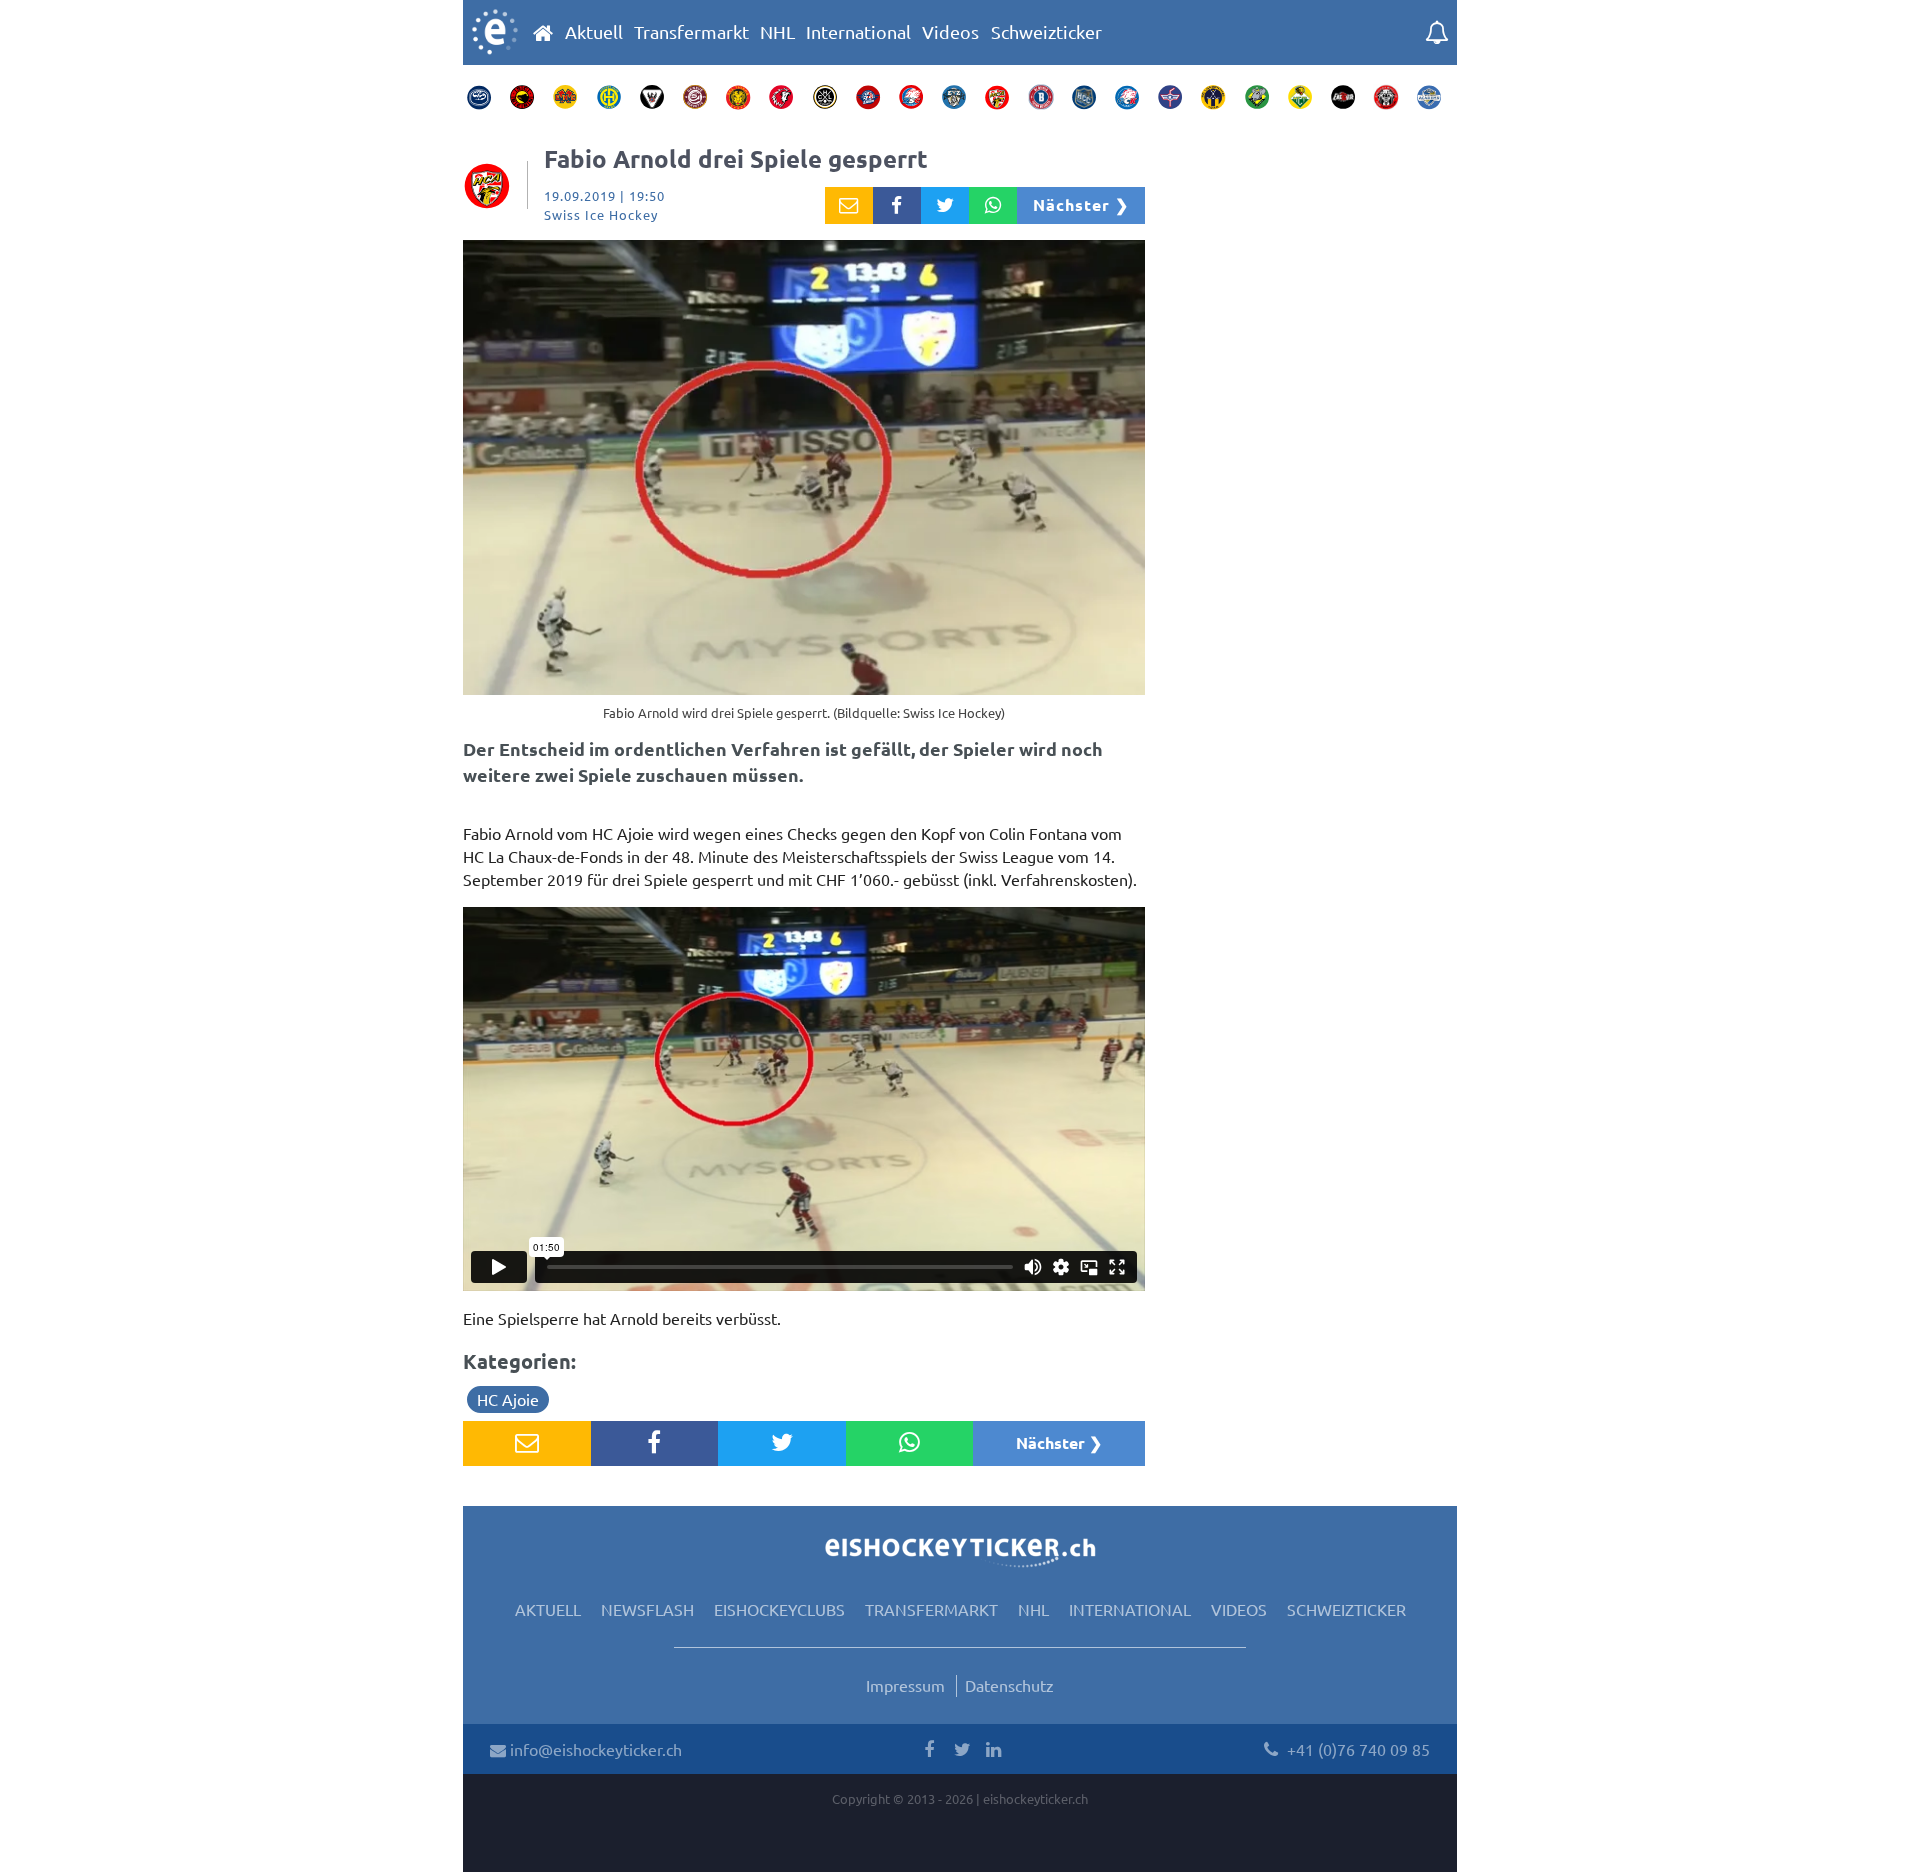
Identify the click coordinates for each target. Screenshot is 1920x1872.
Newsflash (647, 1609)
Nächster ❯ (1081, 204)
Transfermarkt (691, 32)
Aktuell (594, 32)
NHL (777, 32)
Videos (950, 32)
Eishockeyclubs (779, 1609)
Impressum (905, 1685)
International (858, 32)
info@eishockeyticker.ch (594, 1749)
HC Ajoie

◇ ◇ ◇

YOUR OBJECTIVE
Please reproduce the listing exactly from its opening line through the line that contains "International (858, 32)", both included, with all pictures omitted.

OUTPUT FOR THIS TASK
Identify the click coordinates for each target. Screenshot is 1920x1872.
Newsflash (647, 1609)
Nächster ❯ (1081, 204)
Transfermarkt (691, 32)
Aktuell (594, 32)
NHL (777, 32)
Videos (950, 32)
Eishockeyclubs (779, 1609)
Impressum (905, 1685)
International (858, 32)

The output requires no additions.